PASSAGE SHOWN:
··········

Purely Pensions: What UK Expats Should Know Before Their DB Transfer Advice Begins

Disclaimer: The information provided on this website is for informational purposes only and is not intended to be construed as financial advice. Always consult with a qualified and regulated financial adviser before making any investment or financial decisions.

If you've been referred to Purely Pensions by your overseas financial adviser, you're probably doing your homework. That's exactly the right instinct. This guide explains who Purely Pensions are, why they exist, what the advice process looks like, and, crucially, what role your overseas adviser plays in all of this and whether that adviser is really the right one for you.

Why You've Been Referred to a UK Pension Transfer Specialist

You live outside the UK. You have a defined benefit (DB) pension, also known as a final salary scheme, from a former employer. Your financial adviser has identified it as something worth reviewing and has now told you that, before anything can happen, you need to speak to a UK-based pension transfer specialist firm called Purely Pensions.

This probably feels like an extra layer of complexity. In fact, it's a legal requirement, and understanding why it exists will help you make sense of everything that follows.

Since the introduction of pension freedoms in 2015, the law has required that a suitably authorised FCA-regulated adviser must advise on any transfer of safeguarded benefits worth over £30,000 before the transfer can proceed. This applies wherever in the world you live. Your overseas adviser, however qualified they are in their own jurisdiction, almost certainly does not hold the FCA permission required to give this advice. Purely Pensions does.

The FCA explicitly recognises that non-UK residents considering a pension transfer are likely to need advice from two separate firms: an overseas adviser for investment and specific pension provider advice, and a UK adviser for advice on the actual proposed transfer of safeguarded benefits. This two-adviser structure is the correct and recognised framework for expats in your position, and this is why the FCA formerly brought out a guidance paper, elaborating and formalising the two-adviser (sometimes known as “dual-adviser”) model.

So the referral to Purely Pensions is not unusual. It's how the process is supposed to work.

Who Are Purely Pensions (Purely Financial)?

Purely Pensions is the trading name used by Purely Financial for their defined benefit pension transfer specialist service. They are FCA-authorised and hold the specific regulatory permission required to advise on DB pension transfers, a permission that requires their advisers to hold the AF7 qualification (Level 6 Award in Regulated Pension Transfer Advice) alongside a full Level 4 Diploma in Financial Planning.

Their model is built around what is sometimes called the overseas advice model. They work with international financial advisers around the world, firms advising expats in the US, Europe, the Middle East, and elsewhere, by stepping in as the UK-regulated specialist piece when those firms' clients have a DB pension to review.

··········

DATA SECTION:

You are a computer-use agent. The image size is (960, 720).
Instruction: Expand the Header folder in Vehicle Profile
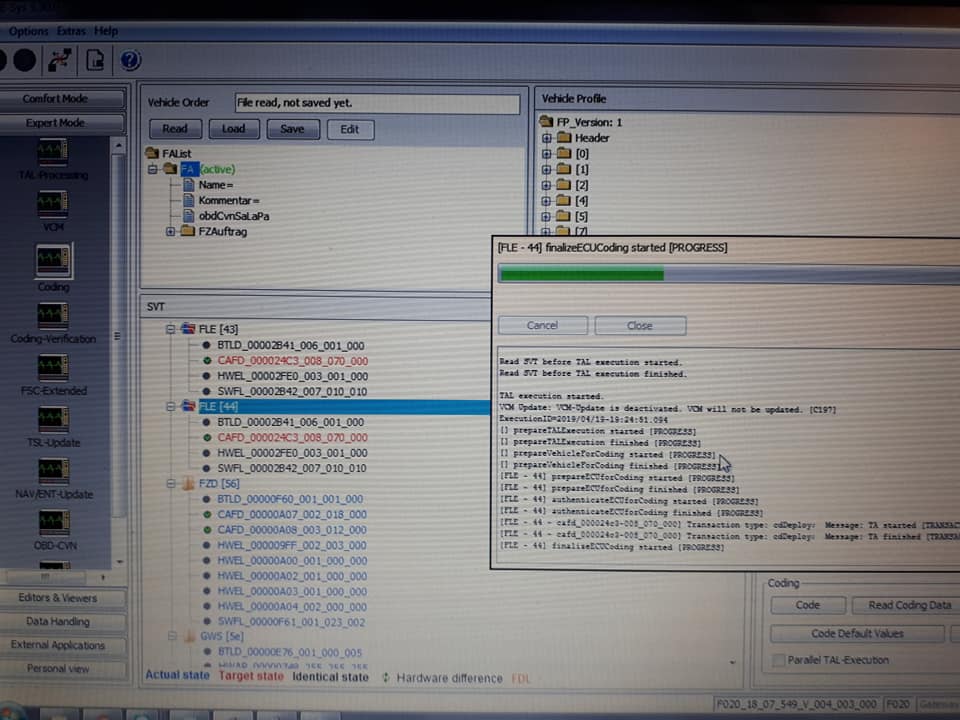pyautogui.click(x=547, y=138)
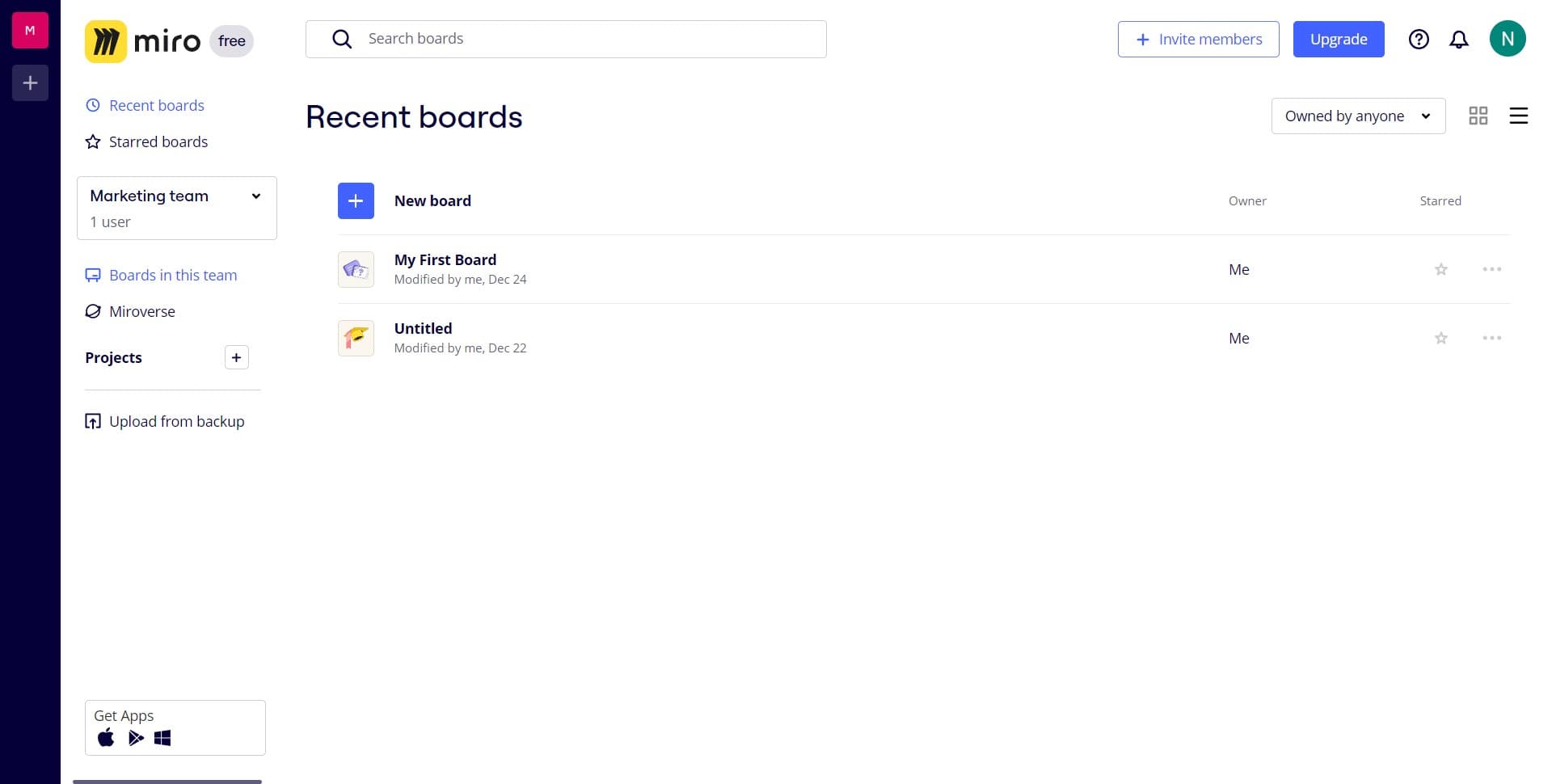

··········

WORK INSTRUCTIONS:
(a) In the pension transfer guide, a transfer of safeguarded benefits above what value must be advised on by an FCA-regulated adviser?
(b) Say whether each statement agrees with the pension transfer guide, answering yes or no and quoting the deciding words: (i) Purely Pensions is a trading name of Purely Financial. (ii) The advice requirement applies only to people who live in the UK. (iii) Advisers with the permission to advise on DB transfers must hold the AF7 qualification along with a Level 4 Diploma in Financial Planning.
(c) Write out the stretch of the pension transfer guide from "You live outside" through "called Purely Pensions.".

RESPONSES BY TASK:
(a) £30,000

(b)
(i) Yes: "Purely Pensions is the trading name used by Purely Financial for their defined benefit pension transfer specialist service."
(ii) No: "This applies wherever in the world you live."
(iii) Yes: "a permission that requires their advisers to hold the AF7 qualification (Level 6 Award in Regulated Pension Transfer Advice) alongside a full Level 4 Diploma in Financial Planning."

(c)
You live outside the UK. You have a defined benefit (DB) pension, also known as a final salary scheme, from a former employer. Your financial adviser has identified it as something worth reviewing and has now told you that, before anything can happen, you need to speak to a UK-based pension transfer specialist firm called Purely Pensions.